= Work item =
Repeat the entries below word for word, though any picture in them should be dropped.

= Available records =
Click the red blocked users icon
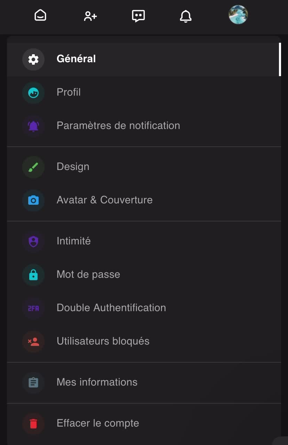Viewport: 288px width, 445px height. (33, 342)
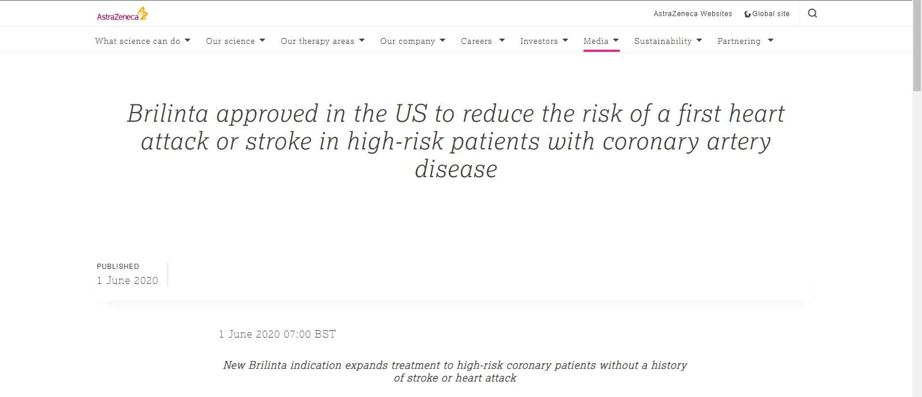Expand the Our company dropdown arrow

pyautogui.click(x=443, y=40)
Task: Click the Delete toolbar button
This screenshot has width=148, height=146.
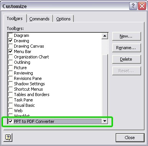Action: click(x=126, y=59)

= Response below =
Click the red blocked users icon
Viewport: 288px width, 445px height. (33, 342)
Expand the Our company dropdown arrow

pyautogui.click(x=443, y=40)
Task: Click the Delete toolbar button
This screenshot has width=148, height=146.
Action: click(x=126, y=59)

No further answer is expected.